I used to think SI’s Tom Verducci was one of the more respectable baseball writers out there. It might be time to rethink that.
While the Devil Rays were cruising to an 8-1 beatdown of the Sox today, Verducci made a comment during the broadcast saying that when the Sox traded away Manny Ramirez, they changed from a run production team to a run prevention team.
The Red Sox didn’t trade Manny to get Alex Gonzalez or Doug Meinkewicz. They got Jason Bay — a .300/30+/100+ type of hitter. And, last time I checked, Bay’s bat wasn’t the problem with the Red Sox offense this October. On paper, they still have a great offense. But the reality is this:
-Lowell is injured, replaced by one Mark Kotsay — who has been hitting like a pitcher.
-Ellsbury, Ortiz and Varitek have been an abyss of outs. Ellsbury just simply hasn’t been hitting, Varitek looks like he is auditioning for retirement, and Ortiz is just behind on pitches he normally takes deep (and he isn’t shooting to the opposite field). Important Note: Don’t think Ortiz isn’t getting the pitches now that Manny is gone. He’s been getting the pitches; he just hasn’t been hitting them.

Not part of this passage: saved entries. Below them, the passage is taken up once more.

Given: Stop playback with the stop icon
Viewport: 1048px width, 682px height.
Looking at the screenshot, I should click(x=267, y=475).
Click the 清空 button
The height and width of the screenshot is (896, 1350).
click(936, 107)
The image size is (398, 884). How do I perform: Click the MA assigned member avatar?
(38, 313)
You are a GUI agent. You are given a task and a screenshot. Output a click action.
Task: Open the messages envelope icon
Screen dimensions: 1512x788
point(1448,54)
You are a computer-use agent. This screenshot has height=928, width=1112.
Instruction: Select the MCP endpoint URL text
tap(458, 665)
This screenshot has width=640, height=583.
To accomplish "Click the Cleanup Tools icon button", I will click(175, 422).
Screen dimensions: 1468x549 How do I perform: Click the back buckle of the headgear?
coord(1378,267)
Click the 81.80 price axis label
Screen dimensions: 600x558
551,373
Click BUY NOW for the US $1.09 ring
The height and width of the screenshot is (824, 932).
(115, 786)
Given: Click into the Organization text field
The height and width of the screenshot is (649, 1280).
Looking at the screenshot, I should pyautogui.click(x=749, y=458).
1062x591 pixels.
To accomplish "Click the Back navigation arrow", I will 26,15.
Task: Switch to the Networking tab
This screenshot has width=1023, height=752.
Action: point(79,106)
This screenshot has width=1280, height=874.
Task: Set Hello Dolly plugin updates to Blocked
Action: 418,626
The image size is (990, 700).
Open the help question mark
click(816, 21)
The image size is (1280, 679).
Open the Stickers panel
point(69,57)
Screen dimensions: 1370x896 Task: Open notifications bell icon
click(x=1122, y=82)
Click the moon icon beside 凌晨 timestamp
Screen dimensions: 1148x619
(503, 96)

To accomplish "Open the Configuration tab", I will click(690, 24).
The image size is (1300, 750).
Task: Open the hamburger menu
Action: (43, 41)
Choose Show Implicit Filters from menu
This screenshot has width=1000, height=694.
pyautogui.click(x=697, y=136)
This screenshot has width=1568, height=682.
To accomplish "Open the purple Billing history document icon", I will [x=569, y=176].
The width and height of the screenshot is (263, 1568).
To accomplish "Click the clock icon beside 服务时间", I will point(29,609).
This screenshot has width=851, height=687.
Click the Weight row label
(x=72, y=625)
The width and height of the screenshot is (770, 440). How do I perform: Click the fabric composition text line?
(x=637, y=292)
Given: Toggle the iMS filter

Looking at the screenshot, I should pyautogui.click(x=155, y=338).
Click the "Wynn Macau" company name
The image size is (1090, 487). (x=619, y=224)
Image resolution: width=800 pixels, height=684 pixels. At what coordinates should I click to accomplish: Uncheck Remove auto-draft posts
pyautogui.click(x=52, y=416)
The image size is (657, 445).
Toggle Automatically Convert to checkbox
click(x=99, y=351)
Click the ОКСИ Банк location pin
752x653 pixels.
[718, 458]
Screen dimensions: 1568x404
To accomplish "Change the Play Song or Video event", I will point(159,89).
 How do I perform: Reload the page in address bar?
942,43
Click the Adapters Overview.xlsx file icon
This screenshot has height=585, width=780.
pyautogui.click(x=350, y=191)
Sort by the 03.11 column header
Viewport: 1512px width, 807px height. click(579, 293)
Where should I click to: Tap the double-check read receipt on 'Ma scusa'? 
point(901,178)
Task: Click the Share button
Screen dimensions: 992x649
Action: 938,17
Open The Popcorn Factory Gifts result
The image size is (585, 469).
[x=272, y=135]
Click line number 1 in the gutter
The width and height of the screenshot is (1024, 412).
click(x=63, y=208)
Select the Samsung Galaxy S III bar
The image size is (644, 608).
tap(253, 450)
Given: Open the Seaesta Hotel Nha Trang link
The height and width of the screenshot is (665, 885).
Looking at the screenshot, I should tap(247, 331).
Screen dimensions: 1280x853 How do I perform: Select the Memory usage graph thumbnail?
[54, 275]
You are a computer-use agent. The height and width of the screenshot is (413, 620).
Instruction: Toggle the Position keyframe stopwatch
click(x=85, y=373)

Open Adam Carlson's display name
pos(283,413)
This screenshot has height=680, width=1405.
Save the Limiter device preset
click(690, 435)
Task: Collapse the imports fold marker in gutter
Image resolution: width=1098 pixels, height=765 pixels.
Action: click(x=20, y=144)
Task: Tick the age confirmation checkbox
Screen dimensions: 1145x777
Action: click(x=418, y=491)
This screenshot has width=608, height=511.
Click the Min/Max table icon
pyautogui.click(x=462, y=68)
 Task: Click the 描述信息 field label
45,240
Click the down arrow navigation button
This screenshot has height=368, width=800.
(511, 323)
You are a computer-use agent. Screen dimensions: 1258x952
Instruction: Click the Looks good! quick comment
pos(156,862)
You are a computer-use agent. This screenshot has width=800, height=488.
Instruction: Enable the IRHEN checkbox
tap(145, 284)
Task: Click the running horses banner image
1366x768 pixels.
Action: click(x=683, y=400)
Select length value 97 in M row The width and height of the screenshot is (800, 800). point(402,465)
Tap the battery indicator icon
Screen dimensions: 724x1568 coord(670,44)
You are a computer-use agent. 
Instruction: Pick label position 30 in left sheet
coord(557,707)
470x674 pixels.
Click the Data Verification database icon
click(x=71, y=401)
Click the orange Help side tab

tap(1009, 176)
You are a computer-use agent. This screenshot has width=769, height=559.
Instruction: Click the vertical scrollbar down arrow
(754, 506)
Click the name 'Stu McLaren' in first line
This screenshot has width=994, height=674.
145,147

-The Jed Lowrie/Alex Cora slot in the offense has been mediocre at best these playoffs. But, if Ellsbury and Ortiz are hitting (and maybe Tek starts hitting north of .230), that isn’t an issue.
Fact is, right there are five unproductive slots in the lineup, all of which are currently underperforming. Hard to score runs with that being that case . . . with or without Manny.
And let’s not fool ourselves. The Manny you see currently playing for the Dodgers IS NOT the Manny who would have finished out the season with the Red Sox. Before the deadline, Manny was already shutting it down. Theo and Co. absolutely made the best of a bad situation.
Now, if three of those five slots would start hitting around .250, we can start getting back in this series.